#### [EXERCISE]
Starting with the line that has "Select the RSS", retype each line down to the end of the entries below, without leaving any out or adding any.

ENTRIES SHOWN Block Start

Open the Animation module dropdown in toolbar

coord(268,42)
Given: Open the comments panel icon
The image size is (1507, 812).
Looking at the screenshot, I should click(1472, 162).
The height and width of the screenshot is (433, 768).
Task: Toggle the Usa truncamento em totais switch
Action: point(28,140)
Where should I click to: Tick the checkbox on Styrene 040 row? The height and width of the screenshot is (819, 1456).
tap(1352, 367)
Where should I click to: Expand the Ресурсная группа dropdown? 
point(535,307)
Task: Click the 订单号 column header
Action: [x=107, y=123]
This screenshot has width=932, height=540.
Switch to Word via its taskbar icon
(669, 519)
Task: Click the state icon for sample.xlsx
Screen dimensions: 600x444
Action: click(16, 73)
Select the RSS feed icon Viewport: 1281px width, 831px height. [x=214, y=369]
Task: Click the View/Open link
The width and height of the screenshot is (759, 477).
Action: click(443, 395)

ENTRIES SHOWN Block End

#### [EXPECTED OUTPUT]
Select the RSS feed icon Viewport: 1281px width, 831px height. [x=214, y=369]
Task: Click the View/Open link
The width and height of the screenshot is (759, 477).
Action: click(443, 395)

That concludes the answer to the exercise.